野崎昭弘著『詭弁論理学』(中公新書、2017年) p23~25

 付言しておくが、この『詭弁論理学』という本の初版は1976年である。それゆえに引用内では「亭主」や「女房」といった表現が用いられている。この点を留意されたい。

 では、本題に入ろう。まず触れておかねばならないのは、“自分の論証・説明責任を相手に転嫁する” という強弁術についてだ。この強弁術について引用内では、「(論証ないし説得の)手間を相手に押し付けてしまえば、半分勝ったといっても差し支えない」と述べられている。これは強弁術の中でも特に代表的なものであり、至る所で頻繁に見受けられるものである。

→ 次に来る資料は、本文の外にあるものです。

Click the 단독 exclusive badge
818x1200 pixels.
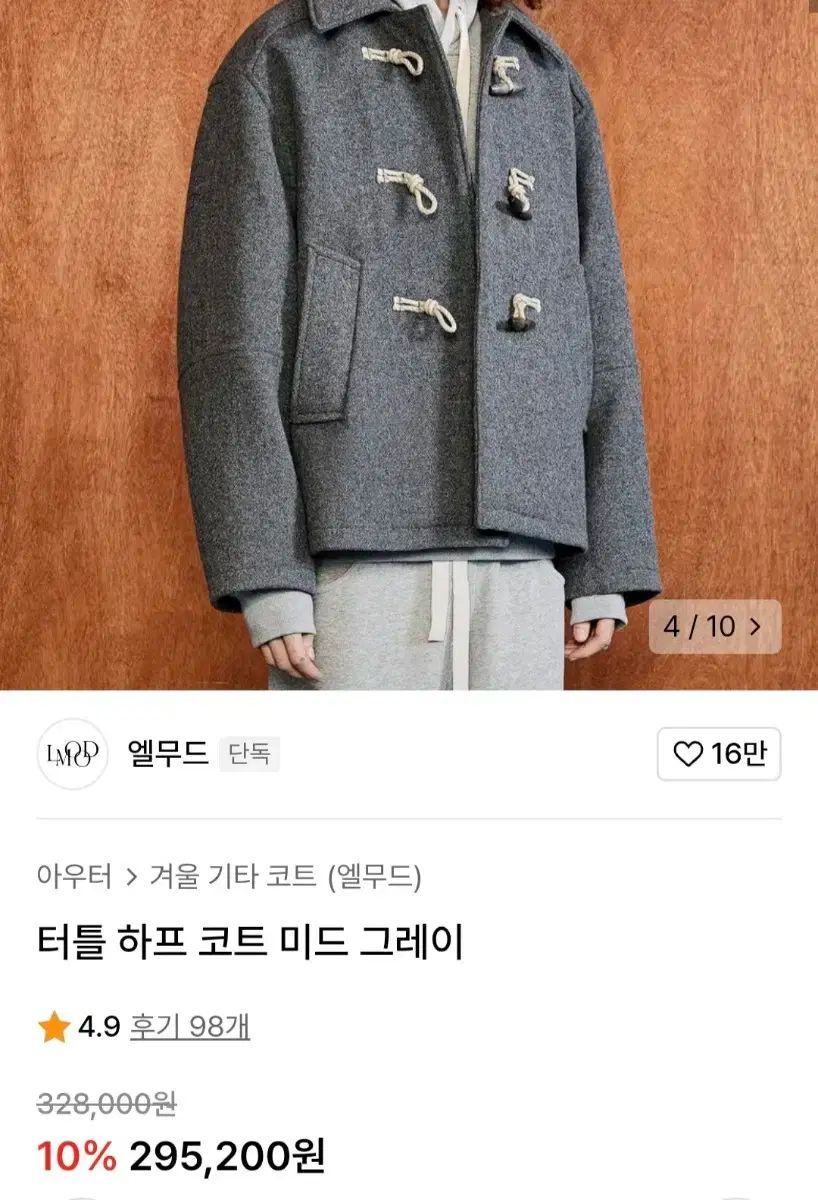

 スーパーマーケットで未勘定の商品を子供の手に握らせる母親に対して「昔はそんなことはなかった」「躾がなっていない」などと言う者。そのように言ってくる者に対して「どこが悪いのか」と言う母親。本来、双方に互いの感情や意見についての論証・説明責任が生じるはずなのだ。前者も後者も自分の感情や意見について論証・説明しなければならないのだ。そうでないと、互いが己の感情や意見をぶつけ合うことに終始してしまい、問題の改善・解決や妥協案・最適解への到達など見込むべくもなくなるのだ。

 なぜ私はそのように思ったのか?なぜ私はそのような意見を持っているのか?ということを互いに表明し合わなければ、歩み寄りは成就しないし、(その問題・事象が生起した場所の空気感や社会規範や勢力図によっては)話し合いの前から特定の人物が不利な立場に置かれてしまう。一方にだけ説明責任が帰せられることはそうそうないだろう。

 「(自分のしたことの)どこが悪いのか」と相手に問うのもよいが、「(自分のしたことについて)悪いと思っていないのはなぜか?それをごく当り前のことだと思っているのはなぜか?」を自分で説明するという責任を果たさなければならないのだ。そして、相手も「当該行動が悪いと思ったのはなぜか?」「当該行動が常識から外れていると考えるのはなぜか?」を説明するという責任を同じように果たさなければならないのだ。

 その上で、互いの説明に関する不明点を質問し合っていって、相互理解を進めていくべきだ。(対立の大小・内容を問わず)人と対立したときには、対立している当事者同士は全員、自分の意見や感情について相手に説明しなければならない。

 人と人のコミュニケーションにおいては、自分の意見とその意見を持つに至った感情の働きについて互いに説明し合う必要がある。何らかの立場を採るとき、何らかの決定をするとき、人は論理よりも感情に左右される。論理よりも感情の方が人の意思決定に影響を与えるものだ。いや、こう言った方が適切かもしれない。論理よりも感情の方が “先に” 人の意思決定に影響を与える。「感情は論理に先行する」とも言えるかもしれない。とある感情から特定の意見・立場が生起し、その意見・立場を補強するために論理を駆使する。このような感じではないだろうか。結局のところ、人々の間の考えの相違は、人々の間の「感情の相違」に起因する。言わずもがな感情は十人十色である。それゆえに、人と対立したときこそ感情を伝え合うべきなのだ。

 誤謬や詭弁や強弁について我々が頻繁に取り扱っていることからも分かるように、論理が誤ることは往々にしてある。それゆえに、論理の誤りは指摘することができる。しかしながら感情は誤りようがない。というか、何らかの感情を “誤り” などとみなすことはできないし、そんなことはするべきでもない。先程も言ったが、感情は十人十色である。人の性格や感情の持ちように差異があることはおそらく皆が認めるところだろう。そうであるからこそ、異なる考えを持つ者と折り合おうとするときには、論理だけでなく感情をも伝える必要があるのだ。論証するときと同じように、感情的にならずに感情を伝える必要もある。冷静に話そう。冷静に相手の話に耳を傾けよう。